The daily news reports that foreclosures are climbing. We know. After all, we were the first research company to forecast the foreclosure epidemic. Some 9,000 homes are foreclosed each day in this country. We’re in a lot of trouble, and it’s going to get a lot worse before it gets better. Times will be tough and the lean times will get leaner.
New investment products introduced on Wall Street and new creative mortgages got us into this mess with overly creative maneuvers. The deregulation Congress and the White House approved is also to blame and plenty of crooked dealings. That’s old news. Now we need to fix the problem.
When President-elect Barack Obama is sworn into office the weight of the World is on him. Obama has already announced his plans for a sweeping economic stimulus package, a job program that will help to rebuild the infrastructure of the country and build out broadband coverage for the Internet. Whether Obama wants to or not he’s going to have to do some things that are also unpopular. He’s going to have to stop foreclosures to get us out of this mess.
New legislation would re-write mortgages to lower amounts affordable to consumers. The change would act to stop deflation in housing markets and eventually trigger more home purchases. The mortgage companies and bankers who caused the crisis are already suing with their investors to halt similar mortgage modifications by bankruptcy judges. But unprecedented times take unprecedented actions to resolve.
For every foreclosure the nation’s economy is damaged an average of $225,000, the average U.S. mortgage. You do the math. Housing Predictor has forecast since last August when our latest update was issued on foreclosures that a total of 6.4 million foreclosures will occur. We’re already more than halfway into the foreclosure epidemic. More than 3-million adjustable rate mortgages are due to be readjusted in 2009, and a large percentage of those will not be able to be refinanced under current guidelines due to falling home values, triggering more foreclosures.
The country’s housing market is in such dire straits that Fannie Mae and Freddie Mac, the mortgage giants seized by the government, are considering forgoing new appraisals to refinance loans.

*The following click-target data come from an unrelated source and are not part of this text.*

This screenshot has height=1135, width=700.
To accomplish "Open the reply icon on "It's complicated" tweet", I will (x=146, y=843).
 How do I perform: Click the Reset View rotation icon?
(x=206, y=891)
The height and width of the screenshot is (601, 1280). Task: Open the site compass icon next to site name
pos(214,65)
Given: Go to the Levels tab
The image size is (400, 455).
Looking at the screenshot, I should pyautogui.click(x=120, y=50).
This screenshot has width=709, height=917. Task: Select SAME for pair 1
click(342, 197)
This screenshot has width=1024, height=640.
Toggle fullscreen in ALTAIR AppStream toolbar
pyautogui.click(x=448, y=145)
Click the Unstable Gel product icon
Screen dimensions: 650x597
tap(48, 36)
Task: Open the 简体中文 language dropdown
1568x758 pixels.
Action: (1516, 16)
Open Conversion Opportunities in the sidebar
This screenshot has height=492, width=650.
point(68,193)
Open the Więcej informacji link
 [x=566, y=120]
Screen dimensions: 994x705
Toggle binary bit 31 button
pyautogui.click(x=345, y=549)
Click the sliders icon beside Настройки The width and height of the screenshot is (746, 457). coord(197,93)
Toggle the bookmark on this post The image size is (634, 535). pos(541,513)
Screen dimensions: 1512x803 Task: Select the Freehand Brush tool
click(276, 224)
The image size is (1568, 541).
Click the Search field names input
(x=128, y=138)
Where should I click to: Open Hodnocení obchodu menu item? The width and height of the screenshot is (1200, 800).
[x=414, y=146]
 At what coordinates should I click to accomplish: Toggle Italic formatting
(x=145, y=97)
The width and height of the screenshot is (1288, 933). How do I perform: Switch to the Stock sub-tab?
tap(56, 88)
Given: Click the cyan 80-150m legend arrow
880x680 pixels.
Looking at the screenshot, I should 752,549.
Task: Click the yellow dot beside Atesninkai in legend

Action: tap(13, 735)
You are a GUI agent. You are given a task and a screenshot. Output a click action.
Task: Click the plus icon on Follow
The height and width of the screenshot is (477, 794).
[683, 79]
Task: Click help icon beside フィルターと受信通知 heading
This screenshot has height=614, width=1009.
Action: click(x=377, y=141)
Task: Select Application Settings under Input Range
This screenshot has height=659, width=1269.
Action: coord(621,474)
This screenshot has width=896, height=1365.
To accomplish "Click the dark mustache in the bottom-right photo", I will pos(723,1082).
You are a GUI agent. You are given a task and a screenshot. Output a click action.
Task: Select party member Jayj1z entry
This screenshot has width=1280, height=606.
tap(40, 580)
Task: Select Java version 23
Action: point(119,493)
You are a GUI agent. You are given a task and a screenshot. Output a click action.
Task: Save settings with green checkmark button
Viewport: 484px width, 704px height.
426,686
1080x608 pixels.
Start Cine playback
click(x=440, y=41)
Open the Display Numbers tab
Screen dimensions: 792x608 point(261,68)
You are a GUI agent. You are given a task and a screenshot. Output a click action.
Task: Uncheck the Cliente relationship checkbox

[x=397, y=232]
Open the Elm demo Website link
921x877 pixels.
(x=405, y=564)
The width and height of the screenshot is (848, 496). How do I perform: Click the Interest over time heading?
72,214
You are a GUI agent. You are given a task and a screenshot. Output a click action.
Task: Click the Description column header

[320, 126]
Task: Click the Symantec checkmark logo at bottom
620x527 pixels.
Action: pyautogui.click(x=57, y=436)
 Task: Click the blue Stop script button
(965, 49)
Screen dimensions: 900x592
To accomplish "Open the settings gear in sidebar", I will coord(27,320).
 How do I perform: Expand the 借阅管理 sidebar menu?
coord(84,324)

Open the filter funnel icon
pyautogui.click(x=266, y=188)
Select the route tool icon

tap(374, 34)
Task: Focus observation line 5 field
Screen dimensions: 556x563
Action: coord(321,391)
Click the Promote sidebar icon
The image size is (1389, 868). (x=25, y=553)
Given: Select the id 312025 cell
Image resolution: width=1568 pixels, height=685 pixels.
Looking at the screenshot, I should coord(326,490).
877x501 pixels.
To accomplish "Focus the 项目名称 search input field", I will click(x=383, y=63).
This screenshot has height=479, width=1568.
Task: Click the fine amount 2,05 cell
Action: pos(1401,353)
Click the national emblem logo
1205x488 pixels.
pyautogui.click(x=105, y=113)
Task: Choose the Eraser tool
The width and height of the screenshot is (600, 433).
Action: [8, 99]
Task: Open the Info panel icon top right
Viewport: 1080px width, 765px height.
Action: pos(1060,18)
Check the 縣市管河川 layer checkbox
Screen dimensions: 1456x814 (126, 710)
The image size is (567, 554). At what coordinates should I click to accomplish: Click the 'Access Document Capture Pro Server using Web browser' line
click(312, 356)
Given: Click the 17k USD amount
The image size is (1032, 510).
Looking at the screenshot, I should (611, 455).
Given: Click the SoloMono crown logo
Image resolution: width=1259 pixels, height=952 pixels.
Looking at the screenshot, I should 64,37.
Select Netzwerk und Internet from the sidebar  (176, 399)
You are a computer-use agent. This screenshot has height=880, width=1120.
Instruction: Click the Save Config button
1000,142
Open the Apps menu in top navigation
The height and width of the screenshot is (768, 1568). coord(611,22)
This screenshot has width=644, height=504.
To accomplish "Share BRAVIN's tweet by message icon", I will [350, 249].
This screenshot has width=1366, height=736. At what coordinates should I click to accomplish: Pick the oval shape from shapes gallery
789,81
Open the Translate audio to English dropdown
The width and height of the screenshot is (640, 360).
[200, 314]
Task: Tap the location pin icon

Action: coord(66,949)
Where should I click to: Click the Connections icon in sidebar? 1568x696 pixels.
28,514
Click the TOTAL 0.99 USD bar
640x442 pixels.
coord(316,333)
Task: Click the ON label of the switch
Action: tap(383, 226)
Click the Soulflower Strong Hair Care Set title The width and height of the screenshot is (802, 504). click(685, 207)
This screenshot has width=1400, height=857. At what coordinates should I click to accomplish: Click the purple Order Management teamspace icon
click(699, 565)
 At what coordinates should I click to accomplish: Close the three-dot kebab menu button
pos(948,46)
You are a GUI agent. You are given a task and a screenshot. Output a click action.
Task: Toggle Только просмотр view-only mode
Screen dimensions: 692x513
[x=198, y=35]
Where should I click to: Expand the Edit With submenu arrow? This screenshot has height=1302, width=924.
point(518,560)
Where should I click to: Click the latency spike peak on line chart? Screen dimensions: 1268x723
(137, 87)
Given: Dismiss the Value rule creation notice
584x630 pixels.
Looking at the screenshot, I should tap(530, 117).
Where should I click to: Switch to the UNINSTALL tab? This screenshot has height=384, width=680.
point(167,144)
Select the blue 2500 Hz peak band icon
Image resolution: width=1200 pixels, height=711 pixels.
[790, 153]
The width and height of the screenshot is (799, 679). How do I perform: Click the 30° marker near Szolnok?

Both entities own $5.3 trillion of the U.S. home loan market, nearly half. Doing away with appraisals would be another blow to the economy unless the two insurers of home mortgages already figure more homes will go into foreclosure anyway, and the government is willing to pay for the additional losses. The government needs to force lenders to take part of the losses and of course the U.S. tax payer will be footing the bill on that too. The TARP money should be used for that. Like it or hate it there’s no other way out of this mess.